RECORDED DATA –
· · · · · · ·
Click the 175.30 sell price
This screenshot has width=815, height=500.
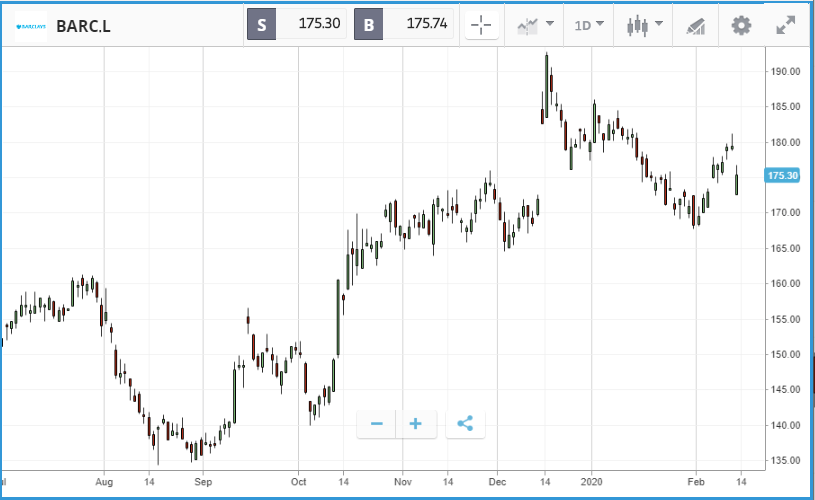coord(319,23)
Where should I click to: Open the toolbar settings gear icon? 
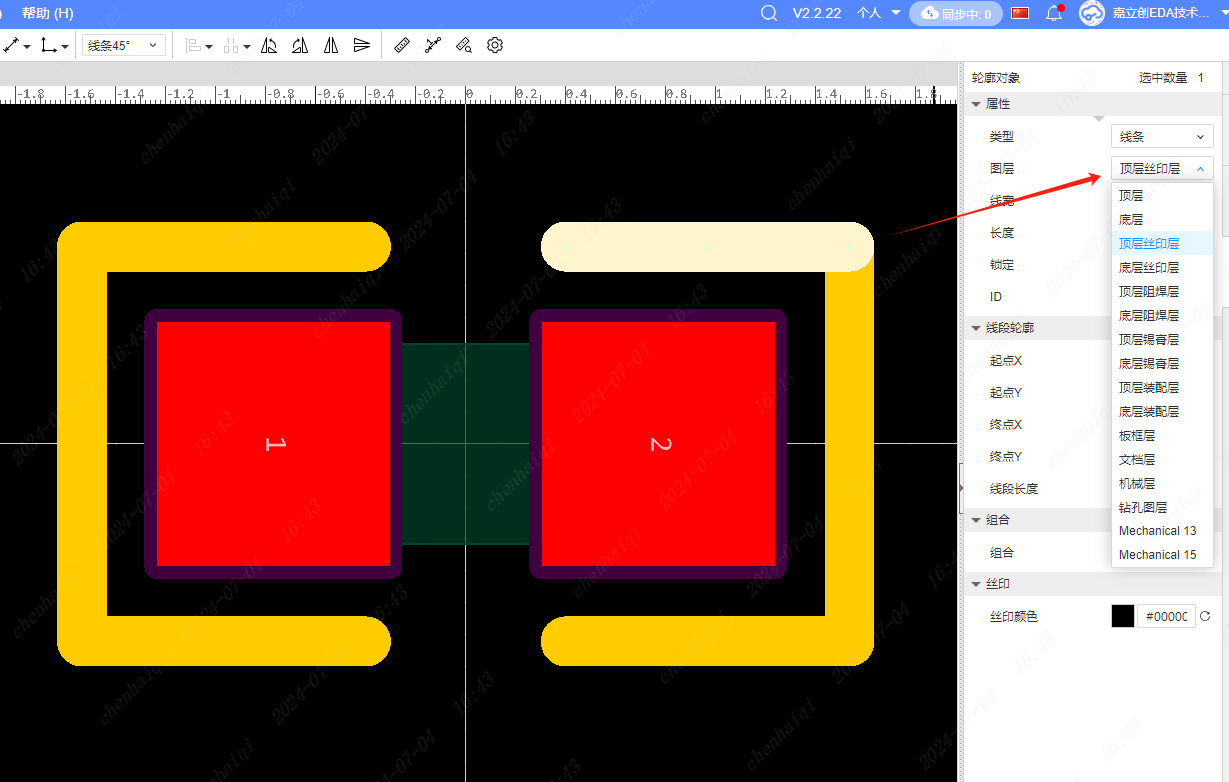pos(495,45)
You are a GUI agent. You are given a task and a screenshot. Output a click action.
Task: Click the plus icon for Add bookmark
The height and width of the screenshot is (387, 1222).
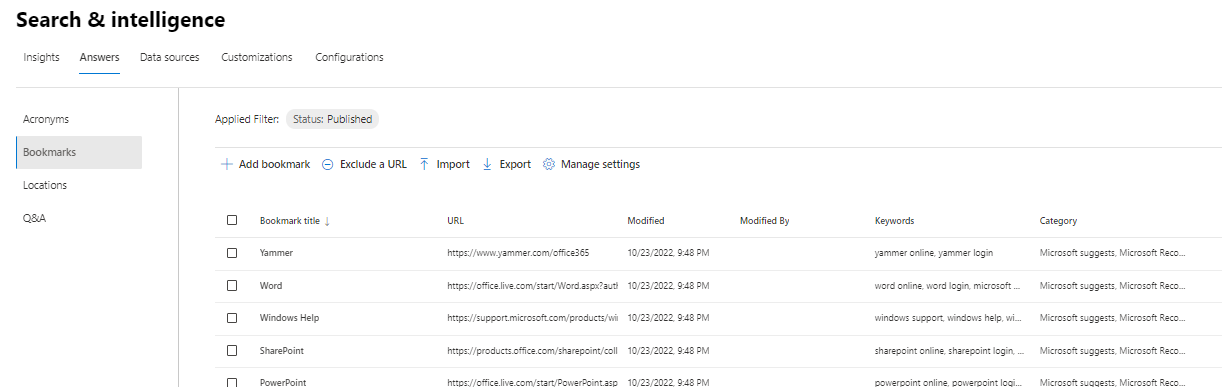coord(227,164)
· · · · · · ·
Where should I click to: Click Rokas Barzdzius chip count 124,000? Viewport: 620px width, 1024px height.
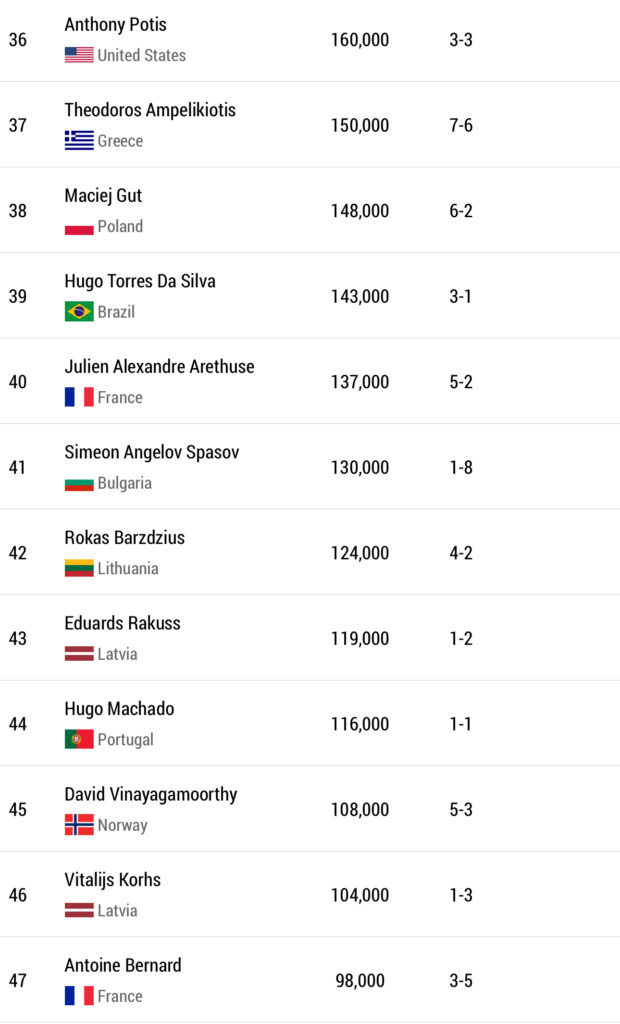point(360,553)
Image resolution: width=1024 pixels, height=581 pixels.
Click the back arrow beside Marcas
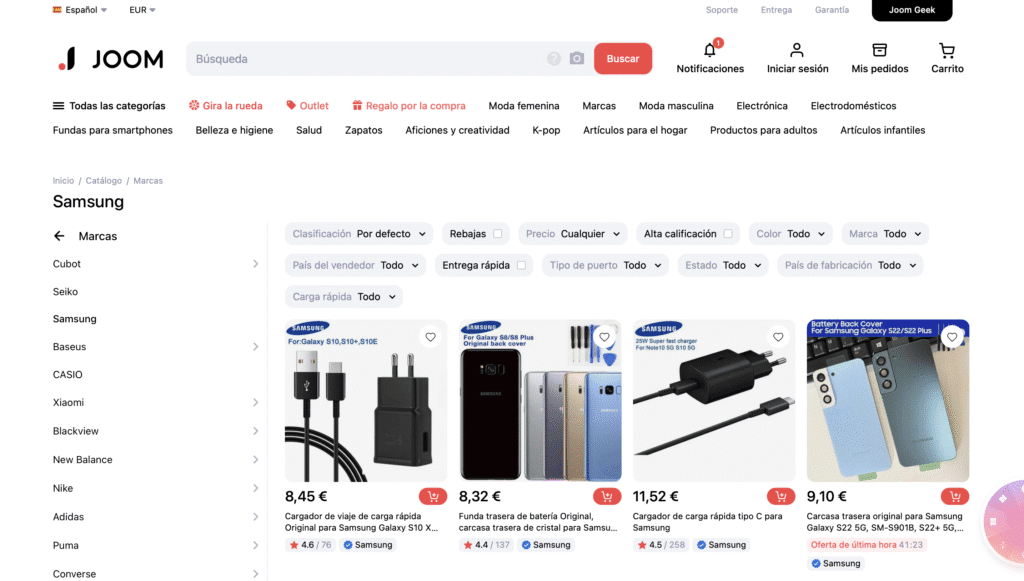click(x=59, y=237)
· · · · · · ·
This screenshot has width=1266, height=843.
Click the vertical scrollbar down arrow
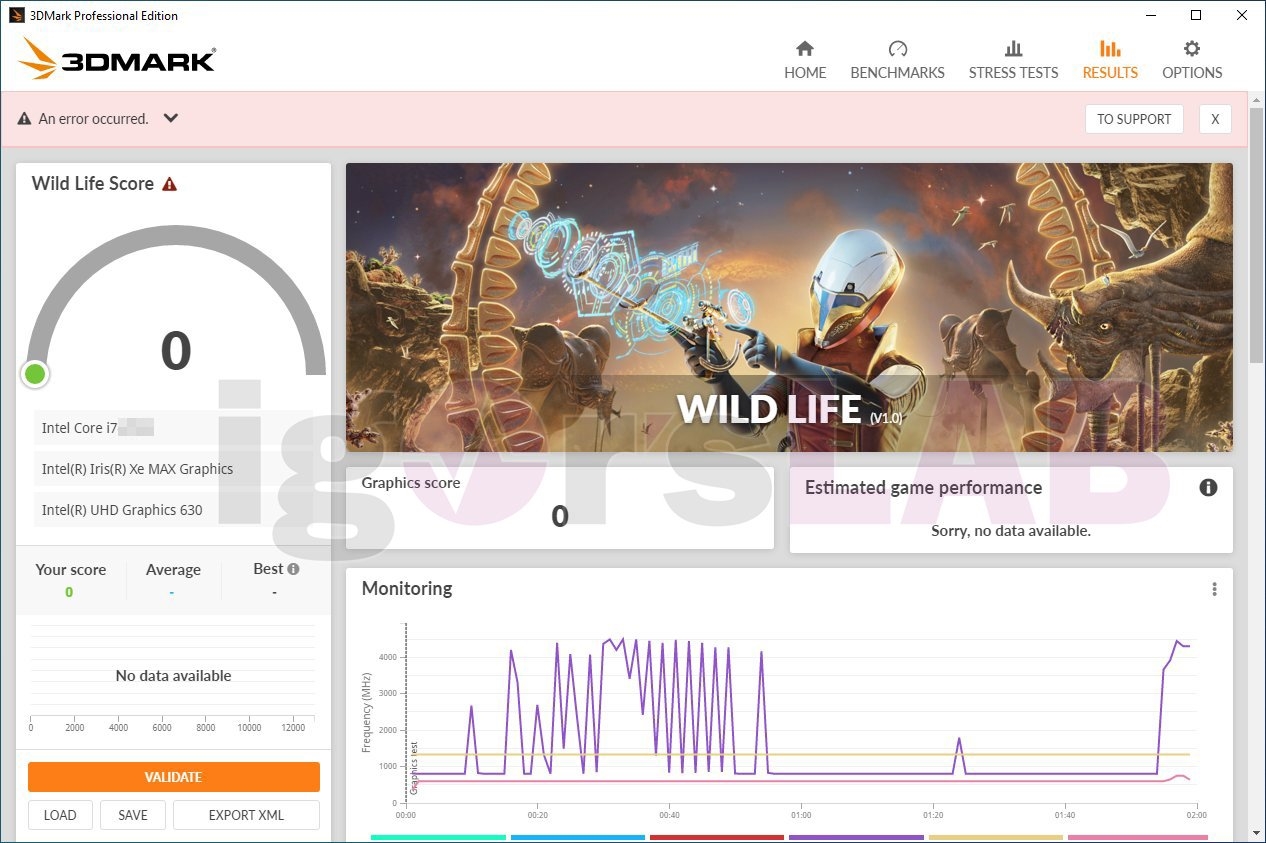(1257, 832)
· · · · · · ·
INSTRUCTION –
Can you repeat the material between the lines holding "Click the 175.30 sell price" and "coord(227,164)", inclusive, swapping "icon" for "symbol" and keeping everything else the same? Leave the pictures out.

EXERCISE SOLUTION –
Click the 175.30 sell price
This screenshot has width=815, height=500.
coord(319,23)
Where should I click to: Open the toolbar settings gear symbol? 
pos(495,45)
You are a GUI agent. You are given a task and a screenshot. Output a click action.
Task: Click the plus symbol for Add bookmark
The height and width of the screenshot is (387, 1222).
coord(227,164)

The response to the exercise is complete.